The project is the design of a communal respite facility and a restaurant within the grounds
of Raycap, an international electrical equipment company. Being apart of a larger industrial
complex, it is located in Drama region of northern Greece an area renowned for its varying
topography and captivating landscape.
The site is an interstitial residual space left unbuilt during the company’s development
phases and is surrounded by administrative and production facilities. Since the building
phase completion it has been planted with trees and over the course of the years has been
transformed into a park. Throughout the year, the park hosts many events such as fests,
gatherings and musical performances. During the more temperate seasons it is the unofficial
meeting place of the employees who use it for short brakes, lunch and discussion.
The building is conceived at the intersection of three pathways through the park. These
routes were not initially planned. They rather emerged through the daily circulation of the
users who favor the park as a place of gathering. People go there to have their lunch and
socialize especially during the most temperate seasons. We saw these paths as daily and
seasonal rhythms that outline a territory and lead to the emergence of dimensional
markings on it. These trails are products of the refrain of the human activity. This idea
brought to our mind the works from the ‘land art’ movement of the 60’s and 70’s and more
specific Richard Long’s ephemeral sculpture, ‘A Line Made by Walking’ (1967).
Our aspiration was not to simply place a building on the landscape but to make it an active
part of it. The scenery, the way the horizon meets the undulating topography become
integral parts of the daily human ritual even a predisposition for this activity. Scenery is
often perceived as infinite space but despite its vague elusiveness is not. It is a space whose
perceptual limitation is defined by the relative scale and position of the viewer; it is the limit
and the boundary of our own perceptual capacity. We wanted to create a feeling of
protected personal space while keeping an uninterrupted view to the horizon. These
thoughts directed us to stir away from a stereotypical structure and stir towards the creation
of a device for viewing the landscape, a sort of frame to nature. The abstraction of the
floating plane and its relationship with the landscape has a strong resonance with the
territory. We envisaged the plane as a shimmering line leveling with the horizon, a thread
that stretches out and changes in intensity and sharpness depending on the prevailing
environmental conditions. The building’s large scale is established by mirroring the relative
proportion of the site to the overall complex. In opposition the enveloped space has a smaller scale creating an atmosphere of intimacy. We saw the proposed architecture as a combination of form, ritual and territory reclaimed partially by nature to form a symbiotic organism.
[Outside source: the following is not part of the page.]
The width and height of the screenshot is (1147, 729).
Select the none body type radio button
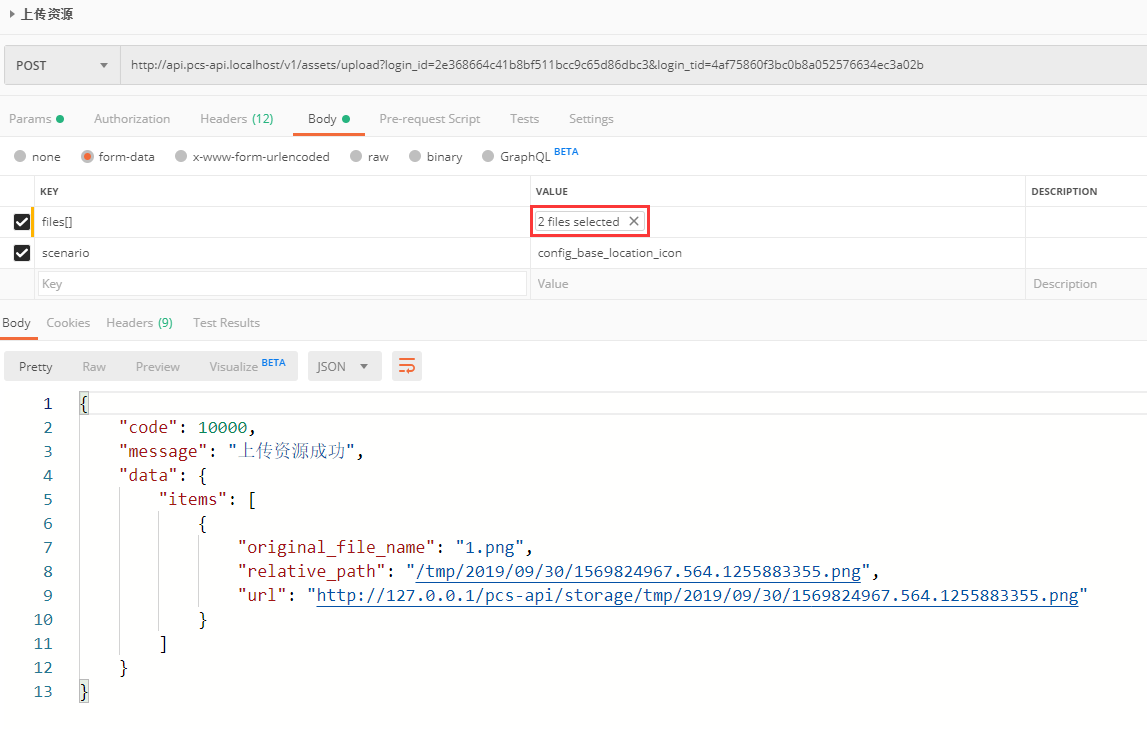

Within the envelope, a territory of different rhythms is established. A sheltered park with an almost immaterial boundary, a crystalline skin, becomes the vessel of the facility’s daily rhythm. Here the programmatic functions are separated into the public covered plaza, the food preparation area and the utility service areas. The interior plaza acts as a continuation of the exterior with the boundary between the two almost diminished. The subtle reflections manifested with oscillating intensity on the underside of the roof reverberate and accentuate the exterior lighting conditions. The roof becomes an obscure live canvas reflecting and diffusing the passing atmospheres at all times. The food preparation area is covered with turf and live plants making the visitor to perceive as a mount and its volume completely reclaimed by the earth while the service areas are placed directly underneath it.
We wanted to establish a micro territory within the broader of the facility and create a micro landscape within the existing one that holds all the qualities and atmospheres of the place within a structure that acts both as a symbiotic vessel and viewing device proportioned to the individual experience.